→ Your task:
Quote each record exactly, please, leaving none out.

Start of Block

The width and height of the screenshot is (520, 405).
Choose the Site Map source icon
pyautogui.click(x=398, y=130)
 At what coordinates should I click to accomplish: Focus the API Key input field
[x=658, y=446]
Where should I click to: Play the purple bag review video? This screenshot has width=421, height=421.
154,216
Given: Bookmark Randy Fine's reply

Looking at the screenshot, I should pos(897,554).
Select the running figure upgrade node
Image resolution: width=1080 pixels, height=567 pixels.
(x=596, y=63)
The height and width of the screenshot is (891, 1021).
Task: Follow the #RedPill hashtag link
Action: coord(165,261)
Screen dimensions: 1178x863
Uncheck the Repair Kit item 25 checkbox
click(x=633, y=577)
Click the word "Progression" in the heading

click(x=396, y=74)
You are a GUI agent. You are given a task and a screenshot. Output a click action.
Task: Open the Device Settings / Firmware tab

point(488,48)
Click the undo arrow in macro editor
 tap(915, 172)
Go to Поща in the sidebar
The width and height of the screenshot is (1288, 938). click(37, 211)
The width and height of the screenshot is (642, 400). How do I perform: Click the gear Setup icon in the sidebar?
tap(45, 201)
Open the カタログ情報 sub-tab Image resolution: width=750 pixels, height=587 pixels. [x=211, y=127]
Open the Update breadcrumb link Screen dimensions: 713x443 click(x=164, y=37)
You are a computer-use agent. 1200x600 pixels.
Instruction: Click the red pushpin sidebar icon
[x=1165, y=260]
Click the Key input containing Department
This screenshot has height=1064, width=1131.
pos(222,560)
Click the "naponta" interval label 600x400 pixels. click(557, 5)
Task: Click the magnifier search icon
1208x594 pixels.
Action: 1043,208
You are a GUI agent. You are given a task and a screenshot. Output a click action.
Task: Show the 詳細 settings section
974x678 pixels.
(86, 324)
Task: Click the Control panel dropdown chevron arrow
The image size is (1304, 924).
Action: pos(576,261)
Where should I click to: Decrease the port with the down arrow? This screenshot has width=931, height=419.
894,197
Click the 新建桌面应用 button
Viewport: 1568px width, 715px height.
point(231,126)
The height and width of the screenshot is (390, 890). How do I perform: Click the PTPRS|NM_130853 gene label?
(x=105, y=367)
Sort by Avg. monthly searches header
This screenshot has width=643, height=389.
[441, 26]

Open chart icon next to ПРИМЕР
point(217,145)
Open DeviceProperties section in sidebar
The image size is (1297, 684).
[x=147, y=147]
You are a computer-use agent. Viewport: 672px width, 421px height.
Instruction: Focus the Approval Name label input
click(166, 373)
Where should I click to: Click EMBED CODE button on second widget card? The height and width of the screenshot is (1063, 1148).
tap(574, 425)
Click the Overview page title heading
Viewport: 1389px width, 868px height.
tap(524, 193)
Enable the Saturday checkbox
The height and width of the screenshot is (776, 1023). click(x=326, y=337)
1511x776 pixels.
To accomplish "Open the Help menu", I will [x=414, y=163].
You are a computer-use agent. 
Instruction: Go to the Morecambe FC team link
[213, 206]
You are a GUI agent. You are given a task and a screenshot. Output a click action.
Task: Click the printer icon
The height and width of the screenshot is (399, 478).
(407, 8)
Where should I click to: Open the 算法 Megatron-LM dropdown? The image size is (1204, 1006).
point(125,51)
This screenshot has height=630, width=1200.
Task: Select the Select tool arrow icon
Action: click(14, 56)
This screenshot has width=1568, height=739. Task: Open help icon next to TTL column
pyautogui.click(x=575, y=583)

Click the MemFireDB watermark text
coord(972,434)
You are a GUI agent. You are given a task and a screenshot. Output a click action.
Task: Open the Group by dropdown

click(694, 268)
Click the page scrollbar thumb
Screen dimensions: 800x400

End of Block

→ Answer to the exercise:
The width and height of the screenshot is (520, 405).
Choose the Site Map source icon
pyautogui.click(x=398, y=130)
 At what coordinates should I click to accomplish: Focus the API Key input field
[x=658, y=446]
Where should I click to: Play the purple bag review video? This screenshot has width=421, height=421.
154,216
Given: Bookmark Randy Fine's reply

Looking at the screenshot, I should pos(897,554).
Select the running figure upgrade node
Image resolution: width=1080 pixels, height=567 pixels.
(x=596, y=63)
The height and width of the screenshot is (891, 1021).
Task: Follow the #RedPill hashtag link
Action: coord(165,261)
Screen dimensions: 1178x863
Uncheck the Repair Kit item 25 checkbox
click(x=633, y=577)
Click the word "Progression" in the heading

click(x=396, y=74)
You are a GUI agent. You are given a task and a screenshot. Output a click action.
Task: Open the Device Settings / Firmware tab

point(488,48)
Click the undo arrow in macro editor
 tap(915, 172)
Go to Поща in the sidebar
The width and height of the screenshot is (1288, 938). click(37, 211)
The width and height of the screenshot is (642, 400). How do I perform: Click the gear Setup icon in the sidebar?
tap(45, 201)
Open the カタログ情報 sub-tab Image resolution: width=750 pixels, height=587 pixels. [x=211, y=127]
Open the Update breadcrumb link Screen dimensions: 713x443 click(x=164, y=37)
You are a computer-use agent. 1200x600 pixels.
Instruction: Click the red pushpin sidebar icon
[x=1165, y=260]
Click the Key input containing Department
This screenshot has height=1064, width=1131.
pos(222,560)
Click the "naponta" interval label 600x400 pixels. click(557, 5)
Task: Click the magnifier search icon
1208x594 pixels.
Action: 1043,208
You are a GUI agent. You are given a task and a screenshot. Output a click action.
Task: Show the 詳細 settings section
974x678 pixels.
(86, 324)
Task: Click the Control panel dropdown chevron arrow
The image size is (1304, 924).
Action: pos(576,261)
Where should I click to: Decrease the port with the down arrow? This screenshot has width=931, height=419.
894,197
Click the 新建桌面应用 button
Viewport: 1568px width, 715px height.
point(231,126)
The height and width of the screenshot is (390, 890). How do I perform: Click the PTPRS|NM_130853 gene label?
(x=105, y=367)
Sort by Avg. monthly searches header
This screenshot has width=643, height=389.
[441, 26]

Open chart icon next to ПРИМЕР
point(217,145)
Open DeviceProperties section in sidebar
The image size is (1297, 684).
[x=147, y=147]
You are a computer-use agent. Viewport: 672px width, 421px height.
Instruction: Focus the Approval Name label input
click(166, 373)
Where should I click to: Click EMBED CODE button on second widget card? The height and width of the screenshot is (1063, 1148).
tap(574, 425)
Click the Overview page title heading
Viewport: 1389px width, 868px height.
tap(524, 193)
Enable the Saturday checkbox
The height and width of the screenshot is (776, 1023). click(x=326, y=337)
1511x776 pixels.
To accomplish "Open the Help menu", I will [x=414, y=163].
You are a computer-use agent. 
Instruction: Go to the Morecambe FC team link
[213, 206]
You are a GUI agent. You are given a task and a screenshot. Output a click action.
Task: Click the printer icon
The height and width of the screenshot is (399, 478).
(407, 8)
Where should I click to: Open the 算法 Megatron-LM dropdown? The image size is (1204, 1006).
point(125,51)
This screenshot has height=630, width=1200.
Task: Select the Select tool arrow icon
Action: click(14, 56)
This screenshot has width=1568, height=739. Task: Open help icon next to TTL column
pyautogui.click(x=575, y=583)

Click the MemFireDB watermark text
coord(972,434)
You are a GUI agent. You are given a task and a screenshot. Output a click action.
Task: Open the Group by dropdown

click(694, 268)
Click the page scrollbar thumb
Screen dimensions: 800x400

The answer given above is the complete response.